Yes, we currently live in a world profoundly touched by the presence and power of sin. And because of that sad reality, we feel all kinds of various pain. We have no choice but to endure the hardships of national wars, bodily diseases, lack of resources, economic woes, mental disorders, emotional distress, and spiritual warfare.
It is possible to observe, as well as experience, all the crud of this sinful world and fall into despair. If or when that happens, we give-in to unhealthy ways of coping with the adverse circumstances around us.
Graciously, we have been given a glimpse into how all of history will shake-out in the end. That brief pulling back of the curtain is meant to bring us needed encouragement, steadfast hope, and patient endurance.
There is coming a day when expressions of grief and lament will give way to praise and gratitude to God. And that incredible praise will explode with all believers, past and present, along with all creation, proclaiming together that the Lord God is all-powerful.
The kingdom of this world belongs to our Lord and to his Chosen One. And he will rule forever and ever.
Some might protest that Christians have been harping on this return of Jesus for two millennia and he still isn’t here. We must not misinterpret God’s inaction as uncaring or that God is non-existent. Because it is really patient grace.
But do not forget this one thing, dear friends: With the Lord a day is like a thousand years, and a thousand years are like a day. The Lord is not slow in keeping his promise, as some understand slowness. Instead, he is patient with you, not wanting anyone to perish, but everyone to come to repentance. (2 Peter 3:8-9, NIV)

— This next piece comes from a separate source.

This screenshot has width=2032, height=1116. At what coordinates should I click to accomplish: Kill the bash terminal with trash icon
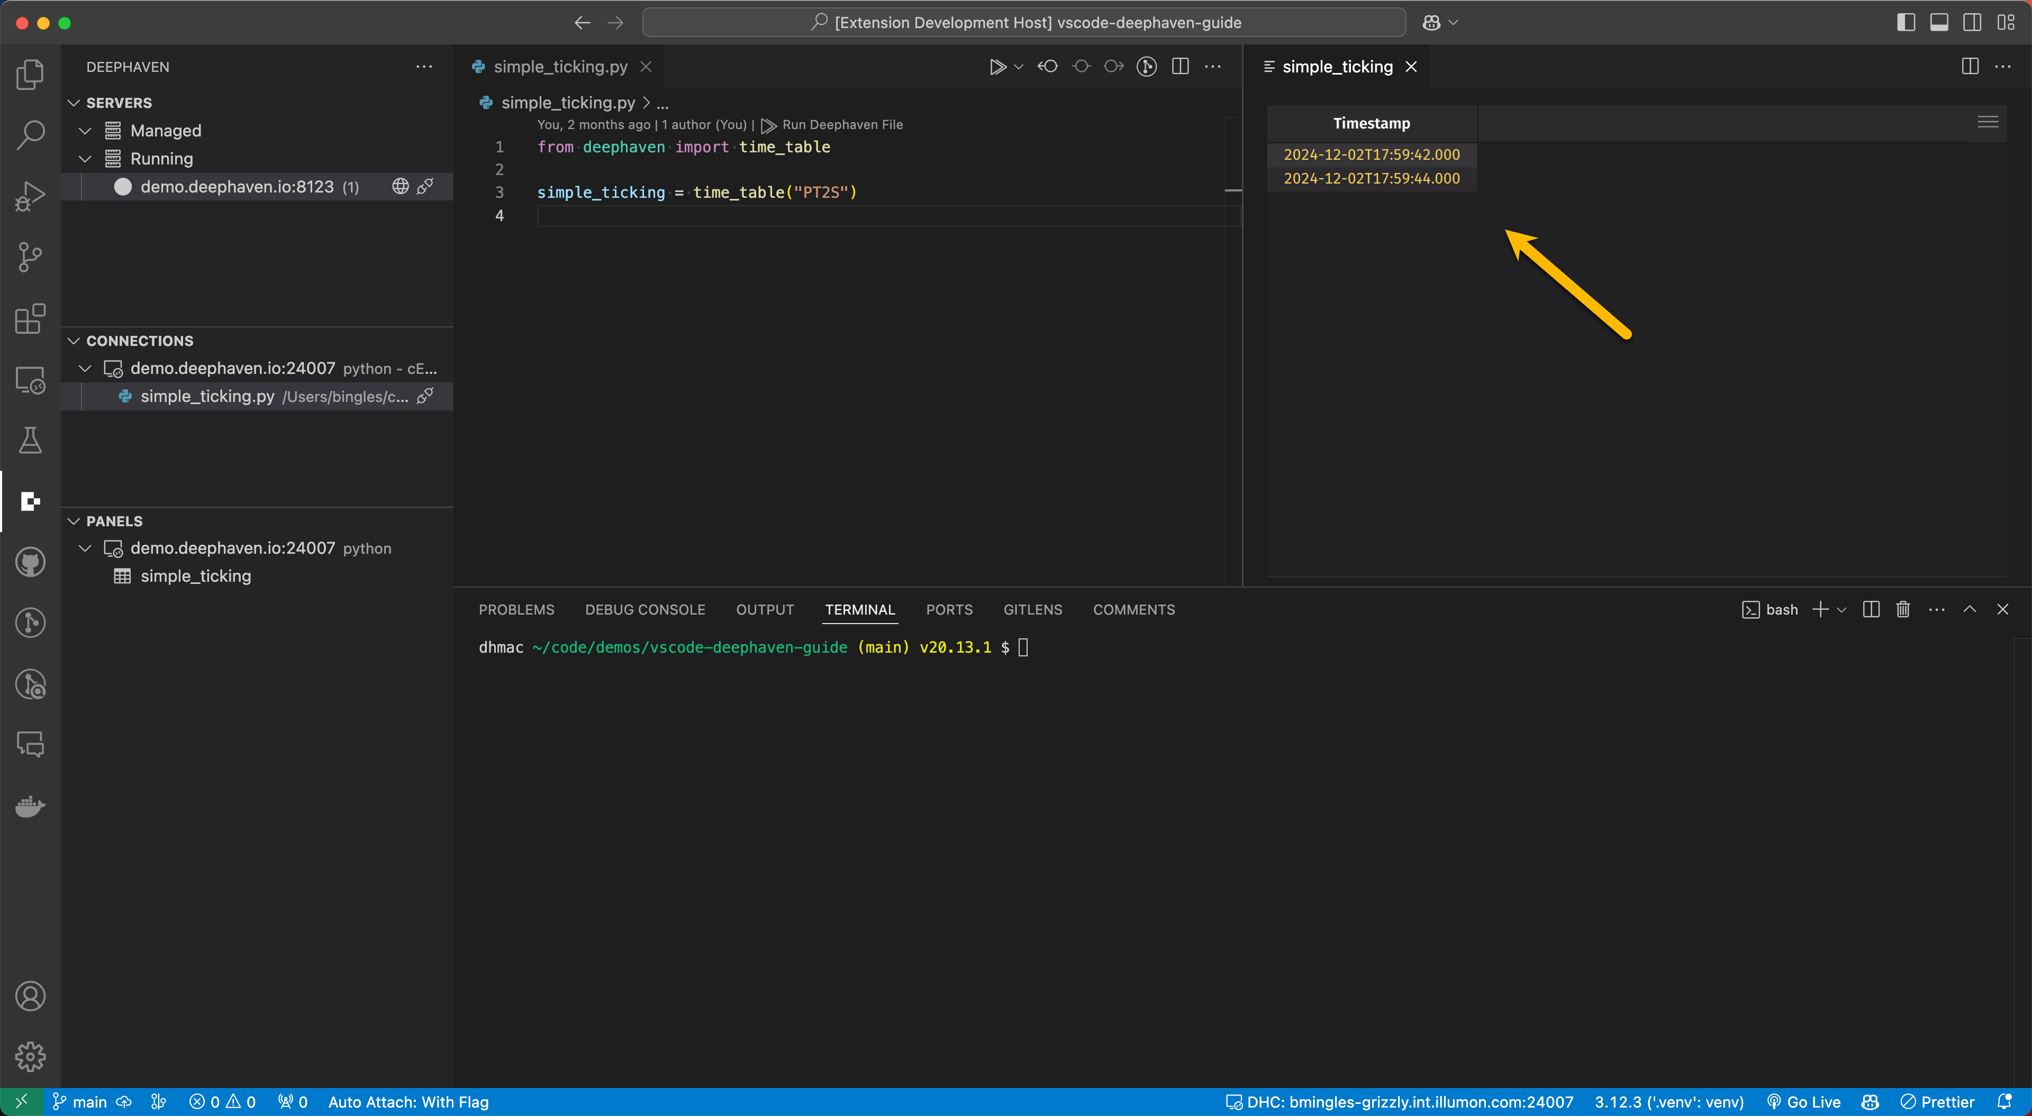tap(1903, 610)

Our present sufferings must also not be misinterpreted, as if God hates us or is just plain mean. For the Christian, suffering is transformed into solidarity with Jesus Christ.
My dear friends, do not be surprised at the painful test you are suffering, as though something unusual were happening to you. Rather be glad that you are sharing Christ’s sufferings, so that you may be full of joy when his glory is revealed. (1 Peter 4:12-13, GNT)

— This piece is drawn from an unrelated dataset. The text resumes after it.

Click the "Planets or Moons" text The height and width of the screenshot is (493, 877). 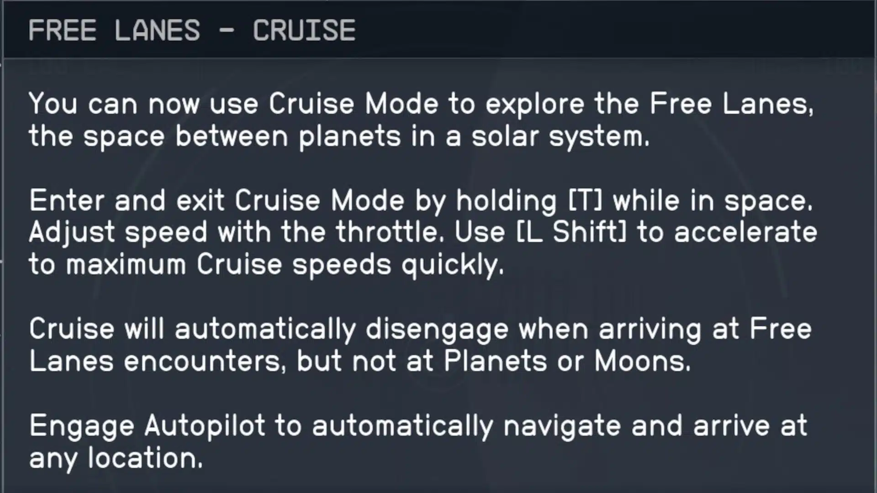click(x=566, y=362)
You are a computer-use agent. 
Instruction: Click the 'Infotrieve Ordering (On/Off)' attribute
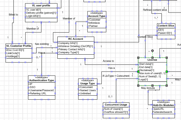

All of our collective experiences are meant not for harm, but for good so that we might realize spiritual growth and maturity.
Grow in the grace and knowledge of our Lord and Savior Jesus Christ. To him be glory both now and forever! Amen. (2 Peter 3:18, NIV)
Lord Jesus Christ, by your patience in suffering you caused our earthly pain to be sacred and have meaning. Through your example of humble obedience, you opened the way for us to walk through our own hard circumstances with grace and submission.
Be near me in my time of weakness and pain. Sustain me by your grace, so that my strength and courage may not fail. Heal me according to you will. Help me always to believe that what happens to me in this present life is of little account if you hold me in eternal life, my Lord and my God.
As Jesus cried out on the cross, I cry out to you in pain, O God my Creator. Do not forsake me. Grant me relief from this suffering and preserve me in peace; through Jesus Christ my Savior, in the power of the Holy Spirit. Amen.